What is being asked.
Read the lines below, and copy any that contain the string "computer".
[[ Record excerpts open ]]
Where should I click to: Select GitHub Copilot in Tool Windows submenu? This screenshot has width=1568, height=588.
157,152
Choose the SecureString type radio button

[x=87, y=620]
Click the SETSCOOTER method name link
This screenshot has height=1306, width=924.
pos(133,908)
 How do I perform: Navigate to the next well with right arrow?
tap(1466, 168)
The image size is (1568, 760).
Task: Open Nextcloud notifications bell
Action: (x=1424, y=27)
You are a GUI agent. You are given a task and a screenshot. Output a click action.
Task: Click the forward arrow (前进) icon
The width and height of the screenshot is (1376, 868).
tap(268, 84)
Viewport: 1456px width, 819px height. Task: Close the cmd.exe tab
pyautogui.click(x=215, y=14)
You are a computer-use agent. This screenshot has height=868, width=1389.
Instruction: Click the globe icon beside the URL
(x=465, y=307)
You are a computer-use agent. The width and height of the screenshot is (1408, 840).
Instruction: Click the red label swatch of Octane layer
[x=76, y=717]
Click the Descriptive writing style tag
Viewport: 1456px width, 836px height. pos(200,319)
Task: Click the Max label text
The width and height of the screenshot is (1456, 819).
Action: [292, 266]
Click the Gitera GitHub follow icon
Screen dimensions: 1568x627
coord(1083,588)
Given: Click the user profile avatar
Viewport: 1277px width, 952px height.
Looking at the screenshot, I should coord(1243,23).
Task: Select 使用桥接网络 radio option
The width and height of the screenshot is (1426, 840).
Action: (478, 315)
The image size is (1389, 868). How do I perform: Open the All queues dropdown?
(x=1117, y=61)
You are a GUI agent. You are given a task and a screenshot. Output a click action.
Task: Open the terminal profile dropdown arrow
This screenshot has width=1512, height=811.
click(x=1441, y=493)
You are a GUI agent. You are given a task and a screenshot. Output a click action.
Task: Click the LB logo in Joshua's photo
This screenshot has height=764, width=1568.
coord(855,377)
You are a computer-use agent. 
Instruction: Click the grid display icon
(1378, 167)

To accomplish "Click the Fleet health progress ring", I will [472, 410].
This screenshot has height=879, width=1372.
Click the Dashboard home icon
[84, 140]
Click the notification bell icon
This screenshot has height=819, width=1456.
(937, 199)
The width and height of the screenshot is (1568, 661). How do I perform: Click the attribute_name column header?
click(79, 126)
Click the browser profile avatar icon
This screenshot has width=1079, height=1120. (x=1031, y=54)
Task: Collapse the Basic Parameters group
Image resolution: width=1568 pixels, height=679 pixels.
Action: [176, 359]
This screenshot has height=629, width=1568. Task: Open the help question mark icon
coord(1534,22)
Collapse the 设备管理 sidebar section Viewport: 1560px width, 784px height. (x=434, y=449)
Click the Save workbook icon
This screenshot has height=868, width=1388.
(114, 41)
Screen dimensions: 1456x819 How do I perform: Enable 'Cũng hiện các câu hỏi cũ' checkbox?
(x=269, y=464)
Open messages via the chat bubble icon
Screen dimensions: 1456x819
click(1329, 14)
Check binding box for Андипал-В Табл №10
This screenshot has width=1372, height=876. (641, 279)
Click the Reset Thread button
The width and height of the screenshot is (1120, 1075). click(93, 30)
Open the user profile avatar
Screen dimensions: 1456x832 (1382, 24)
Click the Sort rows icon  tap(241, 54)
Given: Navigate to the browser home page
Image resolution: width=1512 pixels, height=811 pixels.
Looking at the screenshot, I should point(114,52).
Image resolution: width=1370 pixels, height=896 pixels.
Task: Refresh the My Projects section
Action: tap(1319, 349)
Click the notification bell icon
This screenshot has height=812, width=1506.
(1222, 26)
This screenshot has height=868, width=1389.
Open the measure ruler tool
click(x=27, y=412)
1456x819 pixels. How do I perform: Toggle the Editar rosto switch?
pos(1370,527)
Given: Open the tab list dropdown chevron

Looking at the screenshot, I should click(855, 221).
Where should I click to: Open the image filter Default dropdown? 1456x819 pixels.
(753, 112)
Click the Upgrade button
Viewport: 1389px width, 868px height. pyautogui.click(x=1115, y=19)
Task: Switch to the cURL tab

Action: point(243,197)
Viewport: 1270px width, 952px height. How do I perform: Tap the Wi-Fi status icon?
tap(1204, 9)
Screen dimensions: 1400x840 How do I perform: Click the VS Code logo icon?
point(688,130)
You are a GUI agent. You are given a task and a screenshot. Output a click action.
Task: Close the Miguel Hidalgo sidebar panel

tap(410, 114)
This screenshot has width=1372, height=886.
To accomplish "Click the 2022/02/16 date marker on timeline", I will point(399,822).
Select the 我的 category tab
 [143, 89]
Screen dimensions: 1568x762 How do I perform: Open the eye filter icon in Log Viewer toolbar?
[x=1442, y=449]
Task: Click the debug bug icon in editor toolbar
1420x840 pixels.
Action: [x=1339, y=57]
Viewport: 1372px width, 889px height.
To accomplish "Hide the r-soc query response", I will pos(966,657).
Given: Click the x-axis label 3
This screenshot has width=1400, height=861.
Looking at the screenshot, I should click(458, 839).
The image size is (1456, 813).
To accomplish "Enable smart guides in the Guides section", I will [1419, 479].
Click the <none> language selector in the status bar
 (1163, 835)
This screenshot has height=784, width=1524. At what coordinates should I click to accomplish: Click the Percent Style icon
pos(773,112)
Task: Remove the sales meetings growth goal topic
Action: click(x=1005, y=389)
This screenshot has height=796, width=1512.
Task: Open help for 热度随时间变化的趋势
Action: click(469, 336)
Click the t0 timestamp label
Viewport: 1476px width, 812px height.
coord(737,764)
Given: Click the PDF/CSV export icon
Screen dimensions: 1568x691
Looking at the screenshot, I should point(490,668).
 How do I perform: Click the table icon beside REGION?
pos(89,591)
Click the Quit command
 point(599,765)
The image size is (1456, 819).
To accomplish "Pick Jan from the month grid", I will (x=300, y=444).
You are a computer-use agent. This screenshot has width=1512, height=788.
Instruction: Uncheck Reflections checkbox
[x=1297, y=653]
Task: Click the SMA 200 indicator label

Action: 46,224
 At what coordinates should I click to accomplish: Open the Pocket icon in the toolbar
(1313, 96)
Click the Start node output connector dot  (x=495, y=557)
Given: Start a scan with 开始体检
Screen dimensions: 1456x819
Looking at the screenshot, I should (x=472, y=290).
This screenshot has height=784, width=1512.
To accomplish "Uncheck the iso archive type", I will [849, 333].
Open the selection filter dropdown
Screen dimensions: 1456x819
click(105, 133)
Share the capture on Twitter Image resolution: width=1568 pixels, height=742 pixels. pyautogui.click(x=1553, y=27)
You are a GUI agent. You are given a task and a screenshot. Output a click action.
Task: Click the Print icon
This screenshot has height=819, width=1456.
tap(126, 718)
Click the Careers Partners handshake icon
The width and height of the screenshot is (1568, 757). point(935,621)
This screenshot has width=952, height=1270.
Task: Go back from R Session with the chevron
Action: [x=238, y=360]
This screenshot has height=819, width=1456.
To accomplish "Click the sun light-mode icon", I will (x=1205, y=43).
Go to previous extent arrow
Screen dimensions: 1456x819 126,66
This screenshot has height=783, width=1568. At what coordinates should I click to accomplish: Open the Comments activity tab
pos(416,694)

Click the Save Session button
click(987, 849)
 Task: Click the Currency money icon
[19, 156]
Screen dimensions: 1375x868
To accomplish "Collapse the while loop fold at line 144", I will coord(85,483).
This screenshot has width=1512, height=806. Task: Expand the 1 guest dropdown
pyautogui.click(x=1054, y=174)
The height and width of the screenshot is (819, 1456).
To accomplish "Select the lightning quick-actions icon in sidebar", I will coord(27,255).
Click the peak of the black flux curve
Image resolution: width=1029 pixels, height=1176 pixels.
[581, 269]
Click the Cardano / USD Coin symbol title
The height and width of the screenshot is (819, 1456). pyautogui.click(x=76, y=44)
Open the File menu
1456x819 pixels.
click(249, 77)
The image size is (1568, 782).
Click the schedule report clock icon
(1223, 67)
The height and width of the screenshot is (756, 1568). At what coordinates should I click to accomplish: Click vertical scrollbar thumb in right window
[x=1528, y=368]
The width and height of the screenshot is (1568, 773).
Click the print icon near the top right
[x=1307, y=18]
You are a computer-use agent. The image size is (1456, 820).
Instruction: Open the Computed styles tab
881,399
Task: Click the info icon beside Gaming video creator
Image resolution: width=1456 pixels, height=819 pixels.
[[ Record excerpts closed ]]
Result for this exercise.
You are a computer-use agent. This screenshot has height=868, width=1389.
You are a computer-use agent. The width and height of the screenshot is (1408, 840).
You are a computer-use agent. 
You are a computer-use agent. This screenshot has width=1512, height=788.
You are a computer-use agent. The image size is (1456, 820).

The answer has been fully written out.